» **Short task 1**:
From the passage about heaven below, quote word for word the part that opens with the words containing "Now, I’m not" and closes with "makes it heaven.".
» **Short task 2**:
In the passage about heaven below, what is the name of the island where John was exiled?

---- Selected text

And that’s God Word in the New Testament covenant.  In those glorious visions that the sainted apostle John saw, the new heaven and the new earth, and then he adds, “And there was no more sea” [Revelation 21:1].  Well, why put that in?  “And there was no more sea!”  Well, if you remember John and the affection, the apostle of love, for the people of the Lord, and he was exiled on a lonely, rocky isle called Patmos, out there by himself [Revelation 1:9].  And between him and his beloved people in Ephesus, were the waters of that washing, tideless sea.  And when he thought of heaven, and in that vision, there is no separation; “there will be no more sea,” there will be no more separation; no death to break the bond, no crying of bereavement and sadness; but God’s people shall be together forever and forever!  And that is heaven, a great gathering [Revelation 7:9].  “There shall be one fold in the presence of our one Shepherd” [John 10:16].  Heaven is the gathering together of God’s sainted people.

Now, I’m not denying that heaven also is a beautiful city with domes and spires and foundations of precious stones [Revelation 21:19-20]; and I’m not denying it has gates of pearl, and it has streets of transparent gold [Revelation 21:21], but these are just things, and things in themselves could never make heaven.  If you were there by yourself, what would it be looking at pearly gates?  What would it be walking on golden streets?  What would it be, those beautiful mansions of God [John 14:2], if you were there by yourself?  Heaven is the gathering together of His people; that’s what makes it heaven.

An old minister—and I’ve read this several times, and it’s so preciously true—an old minister was speaking to his people.  And he said, “You know, when I was a little boy, and I was thinking about heaven,” he said, “I thought of it as a place of golden streets, and pearly gates, and a throne of tenuous white-robed angels; full of strangers, none of whom I know.”  He said, “That’s what I used to think of heaven, when I was a little boy.”  Then he said, “My little brother died; my little brother died.  And,” he said, “I began thinking about heaven with golden streets, and pearly gates, and tenuous white angels, filled with strangers, and one little face that I knew, one little face.”  Then he said, “As the years passed,” and he described all the years of his life; his father, and his mother, and as the years passed some of his children, and as the years passed, his wife, and his friends.  Then he said, “Now as I stand today, I don’t think of heaven anymore as being a place with streets of gold, and gates of pearl, and domes and spires and jasper walls.”  He says, “I think of heaven now as where all of my family has gone; and I tarry behind.  Where almost all of the friends I have known have gone, and I am left behind.  And now,” he says, “I know far more who are over there than who are down here.”  That is heaven.  It is the gathering of His people.  It is the koinōnia, it is the communion, it is the fellowship of God’s saints that make it glory.  And without them it is emptiness, and nothing.

--------
---- Provided data

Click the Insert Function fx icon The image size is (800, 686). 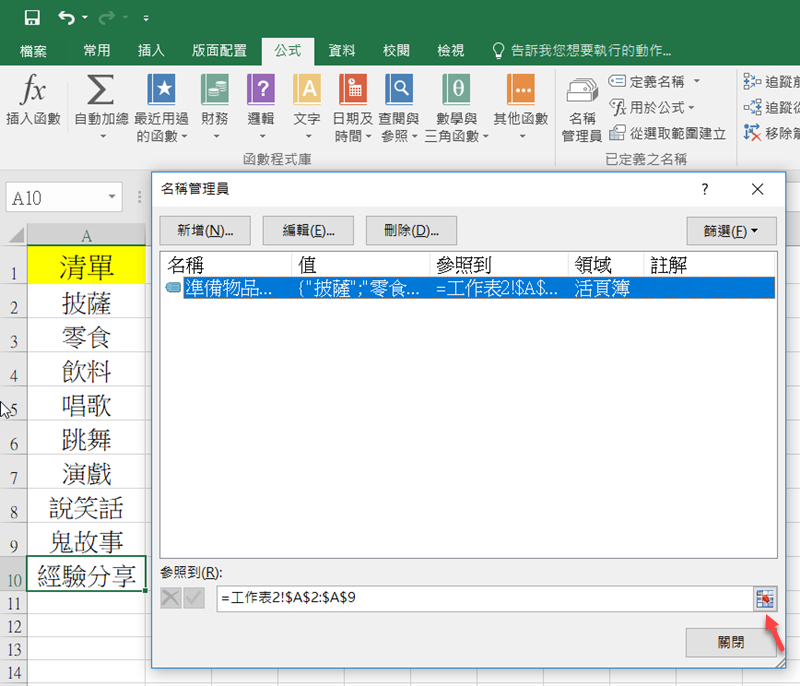33,92
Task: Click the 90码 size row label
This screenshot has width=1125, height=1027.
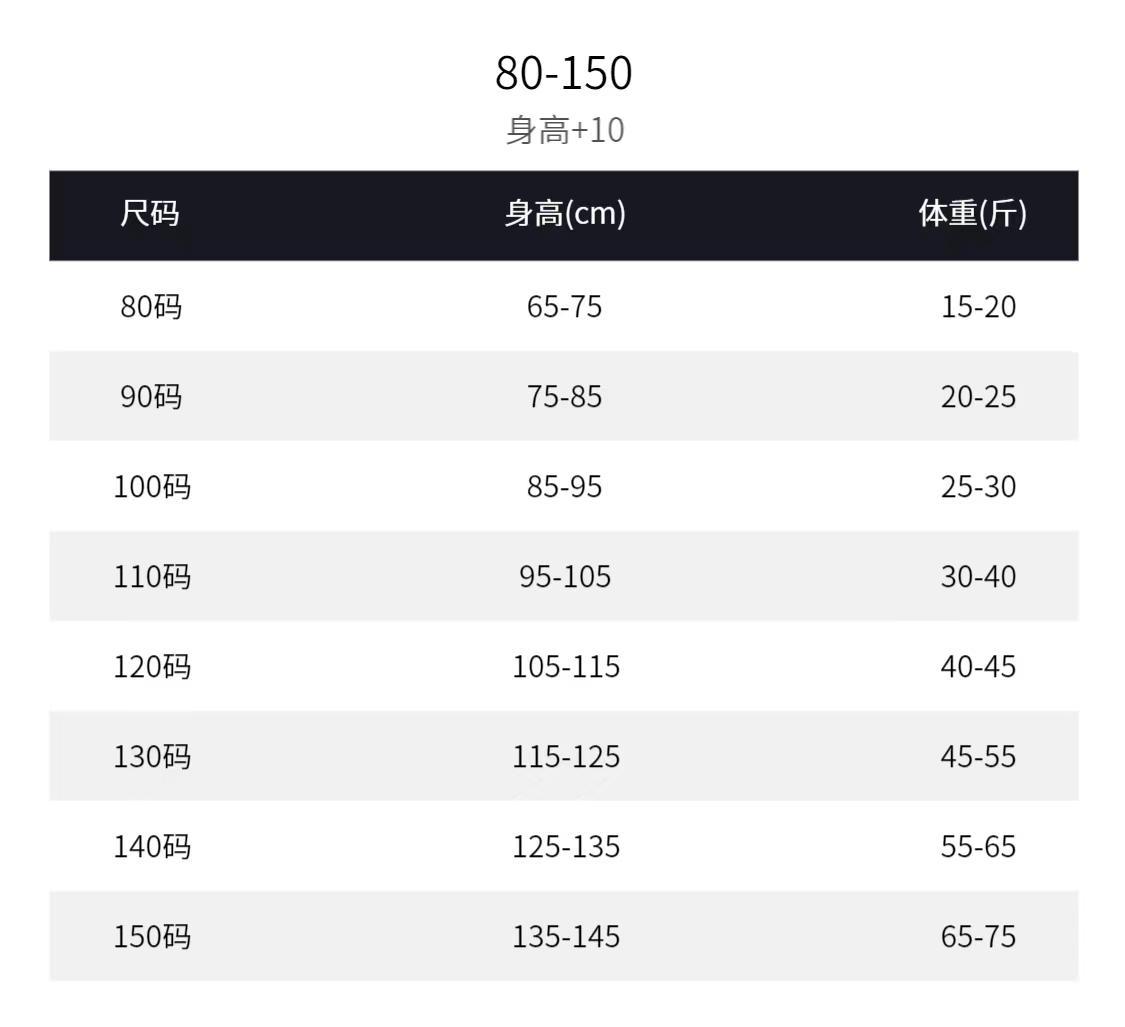Action: tap(151, 396)
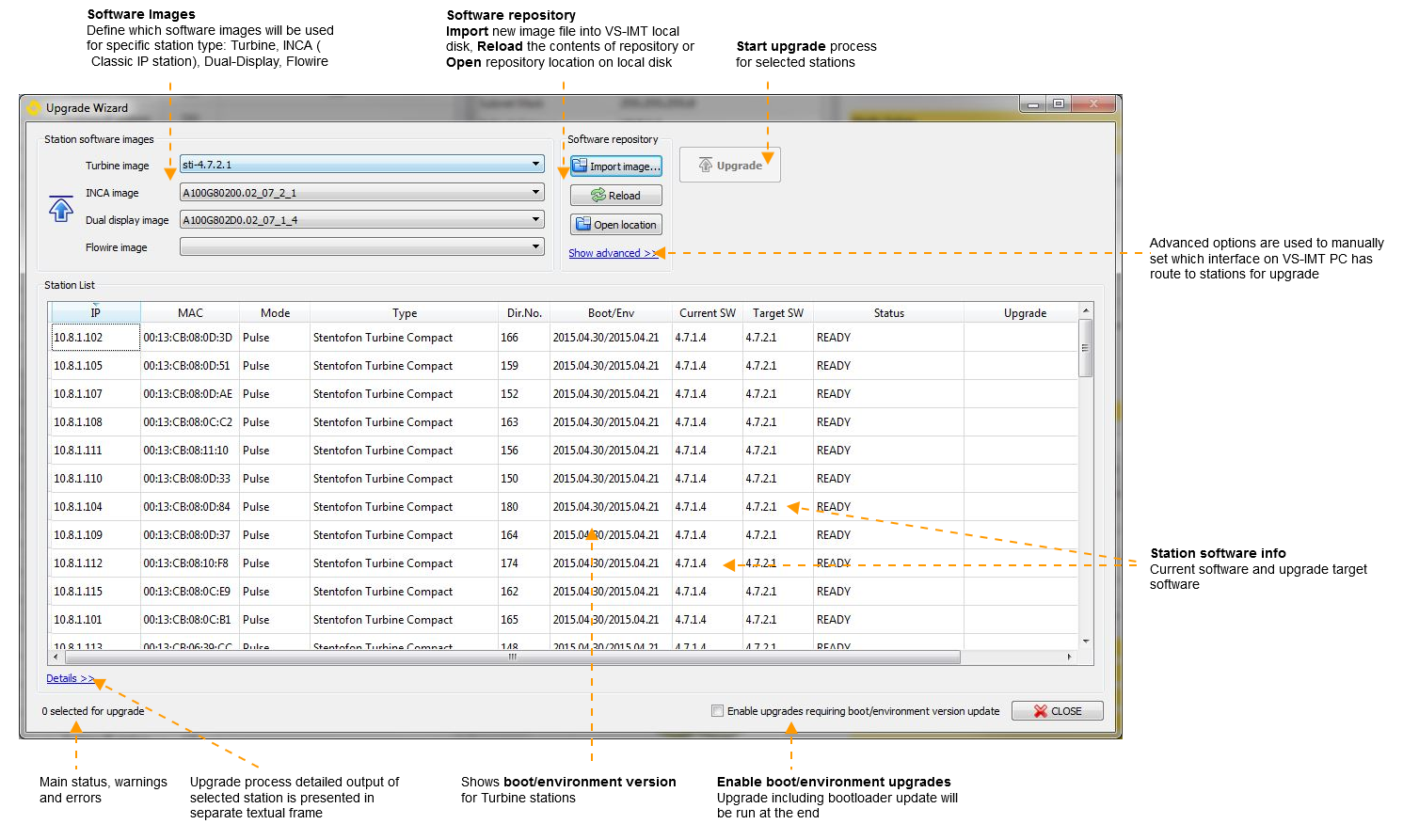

--------

» **Full solution 1**:
Now, I’m not denying that heaven also is a beautiful city with domes and spires and foundations of precious stones [Revelation 21:19-20]; and I’m not denying it has gates of pearl, and it has streets of transparent gold [Revelation 21:21], but these are just things, and things in themselves could never make heaven.  If you were there by yourself, what would it be looking at pearly gates?  What would it be walking on golden streets?  What would it be, those beautiful mansions of God [John 14:2], if you were there by yourself?  Heaven is the gathering together of His people; that’s what makes it heaven.

» **Full solution 2**:
Patmos